> [Given problem]: Copy the rows from the line containing "You are a computer-use agent." through the end of the rows, inclusive, with "minimap" changed to "overview map" and nothing else altered. Omit the pictures from your answer.

== Data records

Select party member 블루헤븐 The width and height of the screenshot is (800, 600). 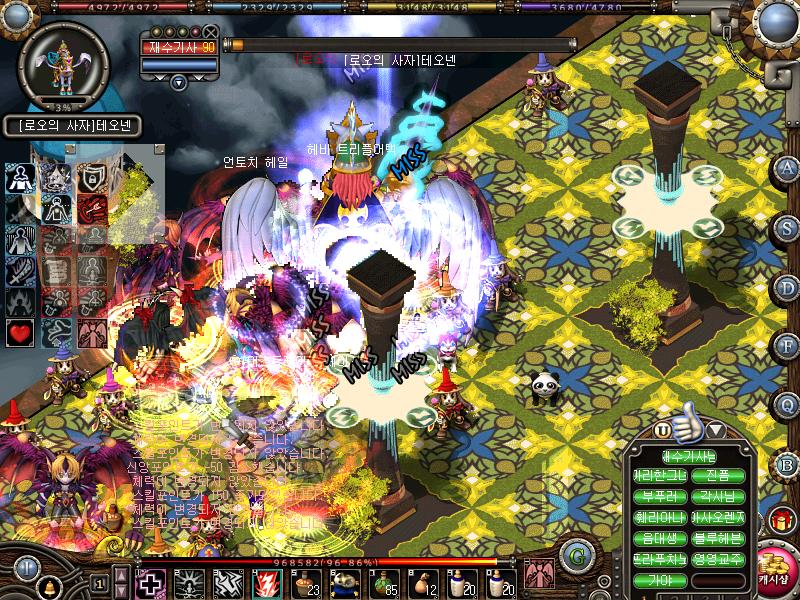718,538
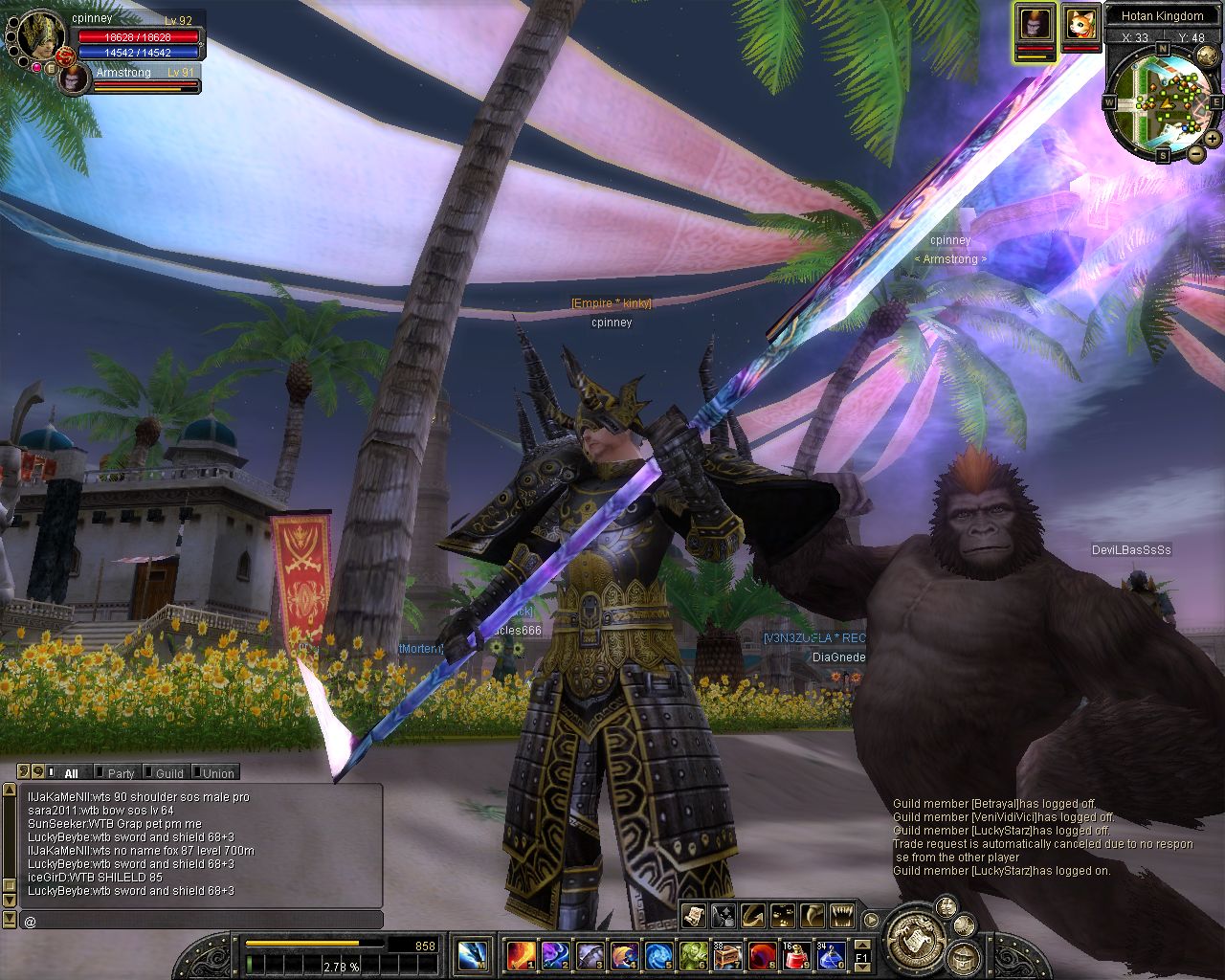Show the All chat tab
The image size is (1225, 980).
[71, 773]
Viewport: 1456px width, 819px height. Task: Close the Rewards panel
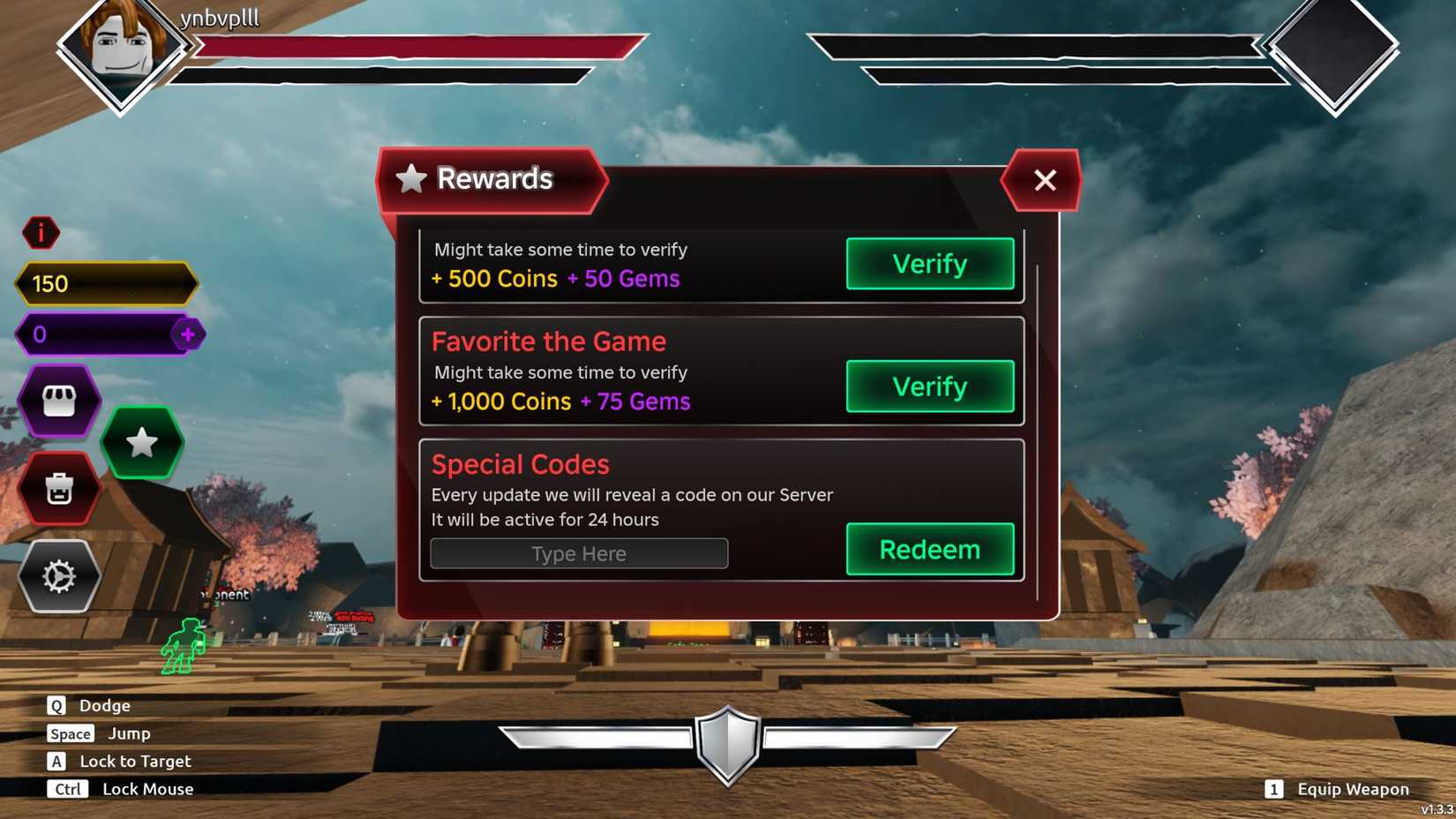(1042, 180)
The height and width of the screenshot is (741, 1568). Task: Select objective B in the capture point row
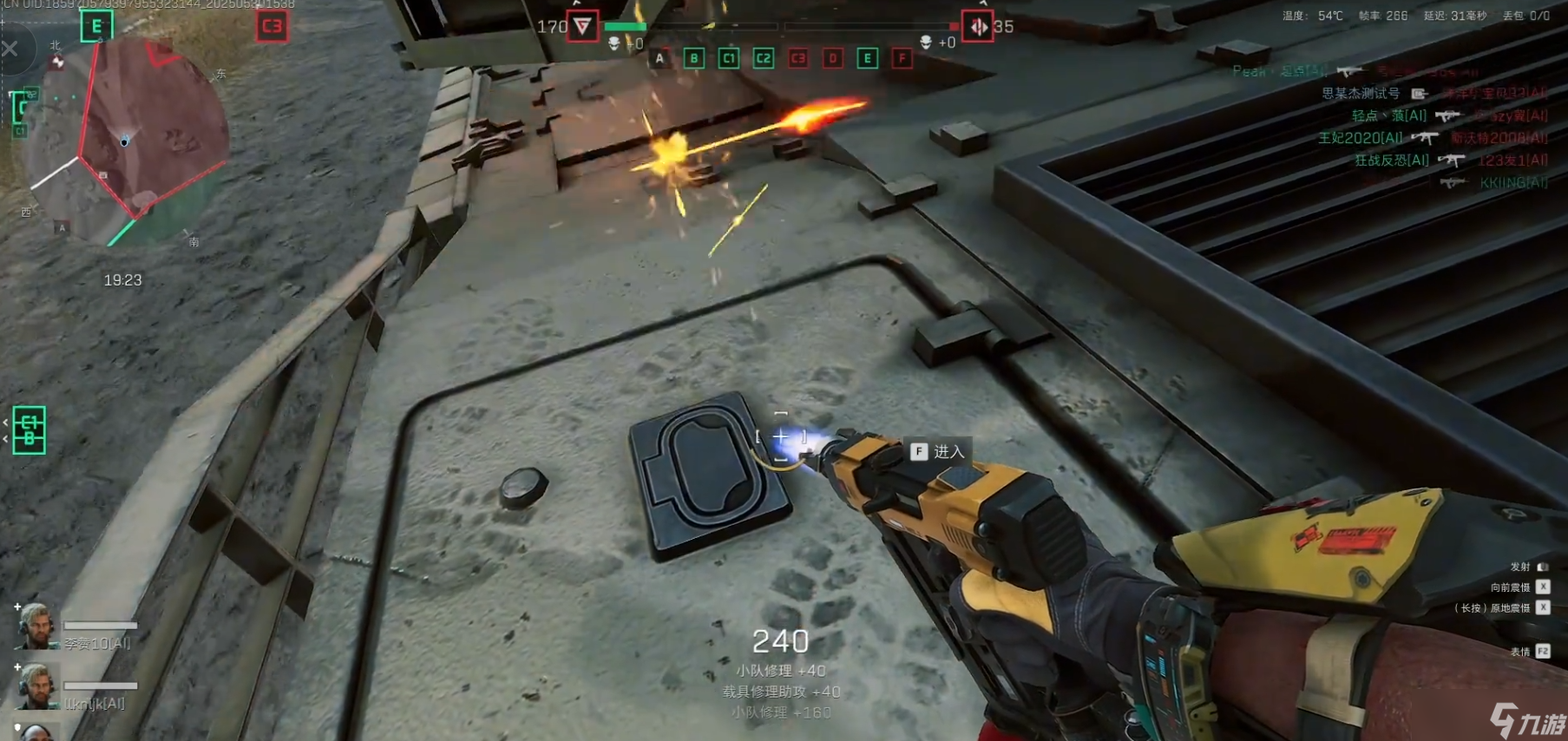pyautogui.click(x=693, y=59)

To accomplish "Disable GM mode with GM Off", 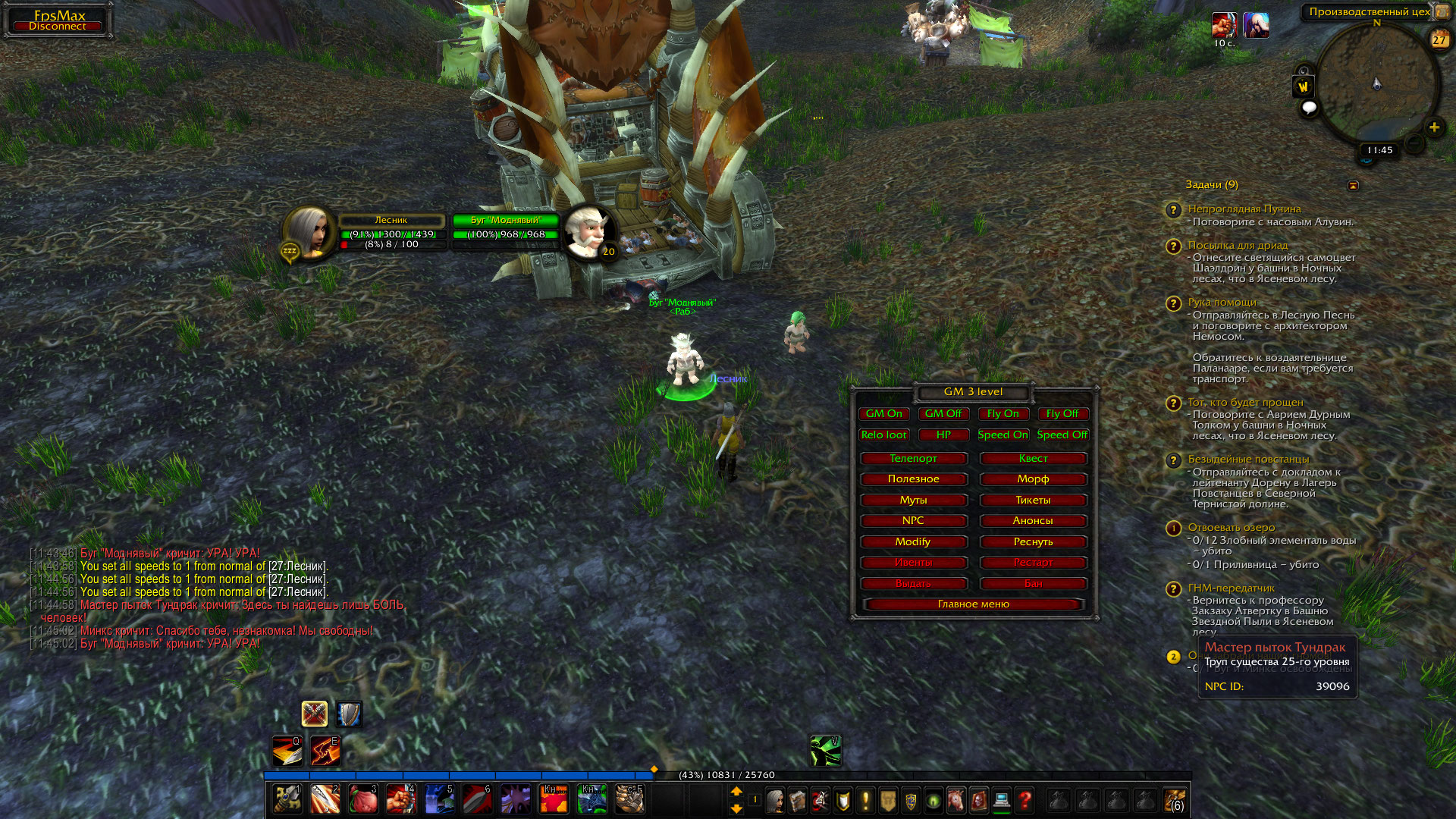I will pyautogui.click(x=943, y=414).
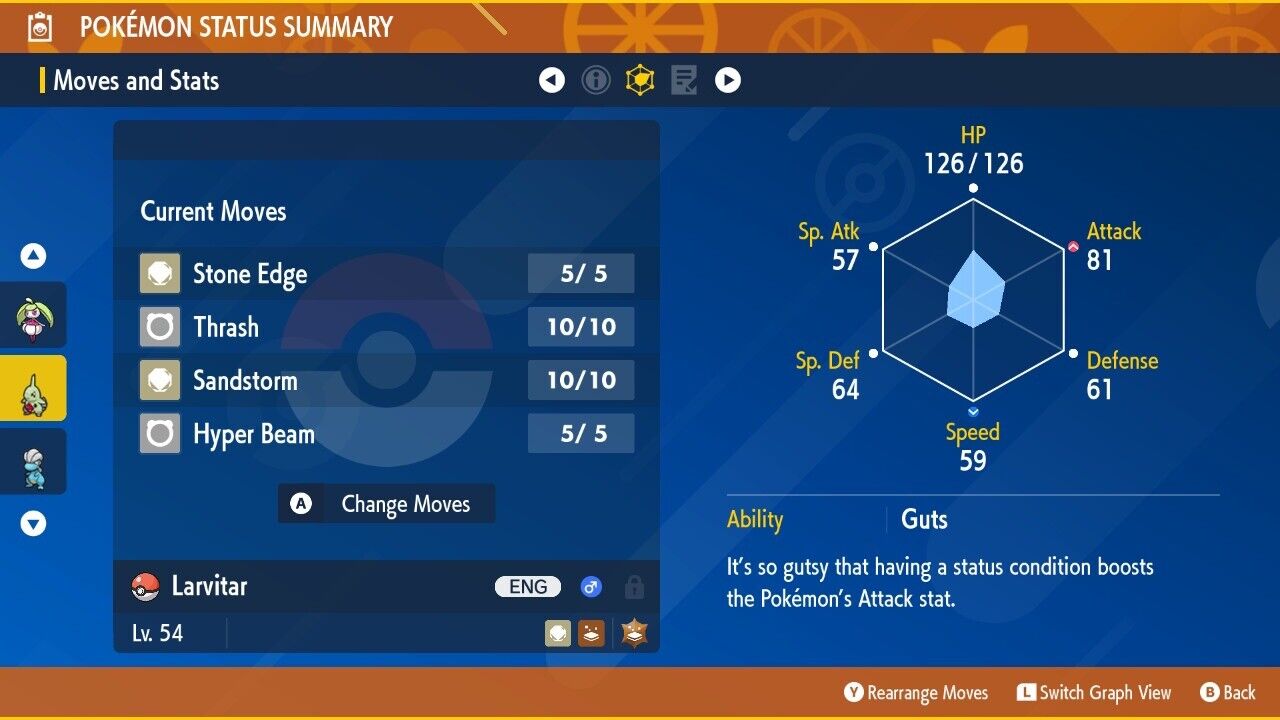Viewport: 1280px width, 720px height.
Task: Open the Change Moves option
Action: (386, 504)
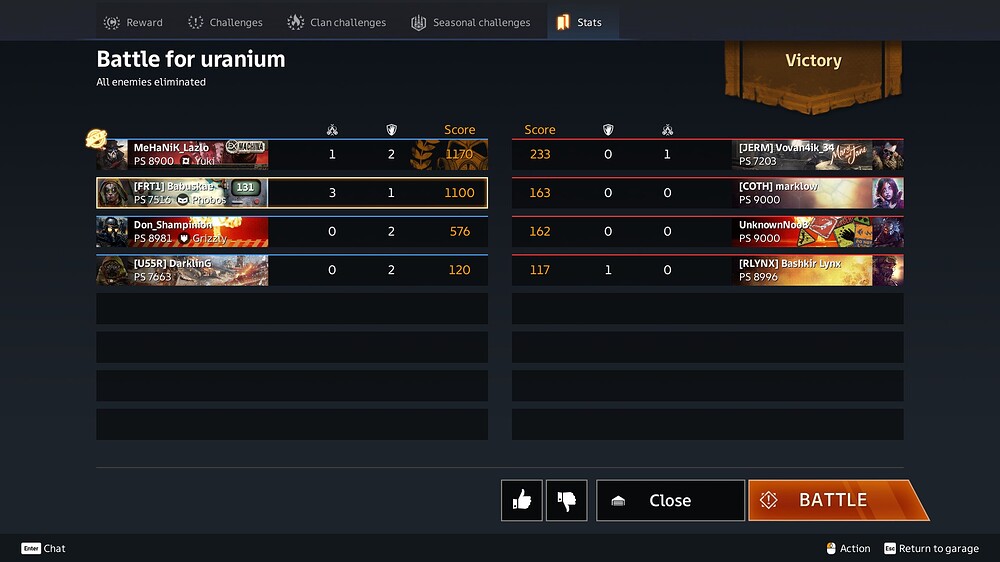Image resolution: width=1000 pixels, height=562 pixels.
Task: Select player MeHaNiK_Lazlo's row
Action: tap(291, 155)
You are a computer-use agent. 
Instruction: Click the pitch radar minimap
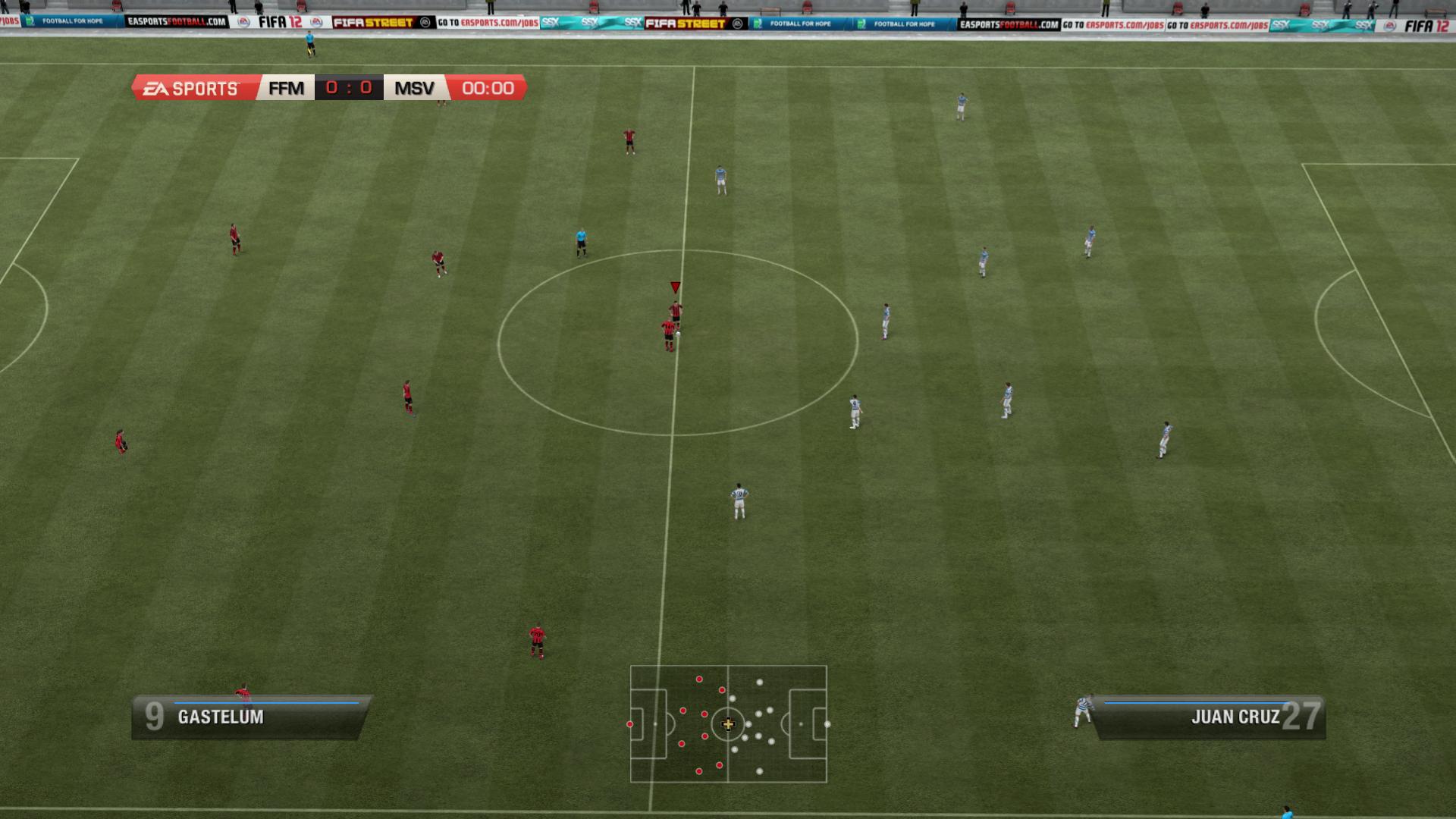coord(728,723)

====

> [Exercise result]:
You are a computer-use agent. 
Instruction: Click the pitch radar overview map
coord(728,723)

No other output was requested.